The House of Representatives, approved a Resolution on November 4, seeking amendment to Regulations, to facilitate access to the Airport Improvement Fund (AIF), to repay loans to the European Investment Bank (EIB) and the Caribbean Development Bank (CDB).
The loans have been used to refinance short-term bridging finance, used for direct construction and contractor payments for Phase 1A of capital development works, at the Norman Manley International Airport (NMIA) in Kingston.
Minister of Transport and Works, Michael Henry, who moved the Resolution in the House, explained that as of August 2008, US$92 million has been spent on Phase 1A of the capital development works at the NMIA. Of this, the AIF has contributed US$22 million, with the debt requirement of US$79.5 million, secured by short-term facilities from RBTT, the National Insurance Fund, and the PetroCaribe Fund, which were used to undertake the current capital works at the airport.
The approval was necessary, he said, due to the protracted negotiations to finalise the long-term financing loan agreement, which is being negotiated jointly with the EIB and the CDB in the sum of US$51 million.
“It is intended that the loans from the EIB and the CDB will be used to refinance the bridging loans. However, the AIF regulations in existing form, do not allow for the AIF to be utilised to permit servicing of loans used to refinance existing interim financing for the capital development works at the NMIA. The amendment is necessary in order to repay the EIB and the CDB,” he explained.
Mr.
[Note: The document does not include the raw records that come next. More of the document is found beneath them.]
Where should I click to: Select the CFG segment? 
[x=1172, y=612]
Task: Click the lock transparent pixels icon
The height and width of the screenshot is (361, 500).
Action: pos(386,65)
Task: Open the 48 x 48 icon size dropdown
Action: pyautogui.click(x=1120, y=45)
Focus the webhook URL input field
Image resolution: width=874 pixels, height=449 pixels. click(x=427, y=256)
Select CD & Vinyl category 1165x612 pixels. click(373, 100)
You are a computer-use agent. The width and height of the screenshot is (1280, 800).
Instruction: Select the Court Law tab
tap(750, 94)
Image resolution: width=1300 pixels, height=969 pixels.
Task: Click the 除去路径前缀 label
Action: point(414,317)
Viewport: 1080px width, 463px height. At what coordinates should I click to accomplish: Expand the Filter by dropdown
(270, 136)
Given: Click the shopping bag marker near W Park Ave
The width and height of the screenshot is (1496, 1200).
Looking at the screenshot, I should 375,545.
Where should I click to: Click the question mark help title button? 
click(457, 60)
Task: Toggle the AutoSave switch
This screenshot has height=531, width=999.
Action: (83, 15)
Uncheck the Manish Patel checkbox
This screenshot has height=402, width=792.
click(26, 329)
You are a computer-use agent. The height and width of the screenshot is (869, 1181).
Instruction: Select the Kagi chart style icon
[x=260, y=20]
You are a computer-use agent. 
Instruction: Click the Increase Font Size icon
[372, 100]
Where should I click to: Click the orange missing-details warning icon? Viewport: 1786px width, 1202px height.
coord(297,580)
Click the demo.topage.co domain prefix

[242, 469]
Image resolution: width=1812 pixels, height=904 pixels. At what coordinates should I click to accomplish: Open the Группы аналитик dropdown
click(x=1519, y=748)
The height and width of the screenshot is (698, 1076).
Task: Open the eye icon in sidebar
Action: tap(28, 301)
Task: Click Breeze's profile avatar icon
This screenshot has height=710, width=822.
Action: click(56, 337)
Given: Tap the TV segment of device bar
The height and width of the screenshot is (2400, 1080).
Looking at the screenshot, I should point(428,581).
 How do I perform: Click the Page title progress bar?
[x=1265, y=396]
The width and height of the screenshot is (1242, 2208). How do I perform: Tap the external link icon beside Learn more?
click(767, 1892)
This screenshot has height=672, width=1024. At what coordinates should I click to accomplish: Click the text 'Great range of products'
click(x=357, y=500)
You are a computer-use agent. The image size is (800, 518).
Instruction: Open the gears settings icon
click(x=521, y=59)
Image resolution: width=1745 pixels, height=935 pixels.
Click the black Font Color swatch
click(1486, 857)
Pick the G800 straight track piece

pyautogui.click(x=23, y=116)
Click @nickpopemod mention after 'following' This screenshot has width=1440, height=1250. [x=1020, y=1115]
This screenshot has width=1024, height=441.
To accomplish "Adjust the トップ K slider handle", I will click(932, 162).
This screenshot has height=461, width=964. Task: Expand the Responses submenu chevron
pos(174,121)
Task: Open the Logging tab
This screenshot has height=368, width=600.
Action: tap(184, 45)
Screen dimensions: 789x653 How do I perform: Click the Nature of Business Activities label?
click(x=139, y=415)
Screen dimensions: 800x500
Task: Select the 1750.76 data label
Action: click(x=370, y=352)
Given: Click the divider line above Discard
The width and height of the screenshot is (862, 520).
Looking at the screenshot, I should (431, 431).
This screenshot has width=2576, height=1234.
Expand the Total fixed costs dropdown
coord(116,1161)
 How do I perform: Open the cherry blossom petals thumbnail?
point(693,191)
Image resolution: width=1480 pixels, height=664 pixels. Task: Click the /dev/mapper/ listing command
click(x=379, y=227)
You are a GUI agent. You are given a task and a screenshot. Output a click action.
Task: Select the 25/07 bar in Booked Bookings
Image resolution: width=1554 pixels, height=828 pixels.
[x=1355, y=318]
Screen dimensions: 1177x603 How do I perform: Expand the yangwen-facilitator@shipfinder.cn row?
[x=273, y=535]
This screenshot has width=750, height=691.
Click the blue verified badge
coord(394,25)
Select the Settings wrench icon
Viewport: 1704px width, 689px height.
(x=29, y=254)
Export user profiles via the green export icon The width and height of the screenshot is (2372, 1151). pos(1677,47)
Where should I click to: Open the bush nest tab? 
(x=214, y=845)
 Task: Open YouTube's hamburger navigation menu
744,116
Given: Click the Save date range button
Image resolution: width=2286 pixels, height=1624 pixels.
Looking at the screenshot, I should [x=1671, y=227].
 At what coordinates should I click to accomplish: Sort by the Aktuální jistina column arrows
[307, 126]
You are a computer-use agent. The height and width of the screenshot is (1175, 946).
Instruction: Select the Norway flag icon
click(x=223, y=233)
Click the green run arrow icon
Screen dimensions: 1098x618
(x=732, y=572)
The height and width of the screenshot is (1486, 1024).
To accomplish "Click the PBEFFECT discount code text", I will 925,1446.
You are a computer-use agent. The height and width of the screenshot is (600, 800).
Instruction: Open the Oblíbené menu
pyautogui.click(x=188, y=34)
Henry noted, however, that in the case of the Sangster International Airport, in St. James from the outset, AIF regulations for that airport allowed for the use of AIF to repay loans accessed by the private airport operator, to reimburse the Airport Authority of Jamaica (AAJ), for advanced works undertaken there.
The Minister explained that the primary reason for implementation of the airport improvement fee, is to assist with the capital development programme being undertaken at both international airports. “The AIF is well established internationally, as a source of financing capital development programmes at airports, and it’s charged by many airports in North America and the Caribbean, as well as other airports around the world,” he said.
Mr. Henry noted that the fee was implemented under the Airports Economic Regulations Act, which was passed in Parliament in February 2002.
The capital development programme at the NMIA is being carried out in two phases, with phase 1A (2004-2008), costing US$120 million; phase 1B (2008-2012), costing US$26 million, and phase two (2013-2033), to cost US$15 million.